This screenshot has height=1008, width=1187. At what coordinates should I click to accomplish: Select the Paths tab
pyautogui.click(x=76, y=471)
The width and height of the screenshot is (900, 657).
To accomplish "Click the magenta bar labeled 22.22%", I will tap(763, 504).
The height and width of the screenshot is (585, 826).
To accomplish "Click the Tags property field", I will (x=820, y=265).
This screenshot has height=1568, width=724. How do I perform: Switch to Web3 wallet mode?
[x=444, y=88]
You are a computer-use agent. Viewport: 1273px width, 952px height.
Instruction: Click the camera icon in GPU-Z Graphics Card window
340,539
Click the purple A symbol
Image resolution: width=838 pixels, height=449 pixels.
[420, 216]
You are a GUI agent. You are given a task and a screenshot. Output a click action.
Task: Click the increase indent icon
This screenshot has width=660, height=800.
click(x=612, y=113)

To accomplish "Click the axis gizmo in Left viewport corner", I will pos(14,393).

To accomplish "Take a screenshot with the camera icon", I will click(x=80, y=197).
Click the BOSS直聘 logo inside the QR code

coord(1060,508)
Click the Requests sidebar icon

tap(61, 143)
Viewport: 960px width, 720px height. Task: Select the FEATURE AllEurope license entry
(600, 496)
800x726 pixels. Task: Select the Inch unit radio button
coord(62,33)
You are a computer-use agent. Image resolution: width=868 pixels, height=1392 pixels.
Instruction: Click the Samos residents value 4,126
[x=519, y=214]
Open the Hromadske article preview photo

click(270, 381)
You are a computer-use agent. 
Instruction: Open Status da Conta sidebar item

▶ **Task prompt**
Would you copy out exactly the lines from the one holding "Instruction: Click the Samos" through the end of the entries above, both ends included?

▶ **Answer to this exercise**
Instruction: Click the Samos residents value 4,126
[x=519, y=214]
Open the Hromadske article preview photo

click(270, 381)
You are a computer-use agent. 
Instruction: Open Status da Conta sidebar item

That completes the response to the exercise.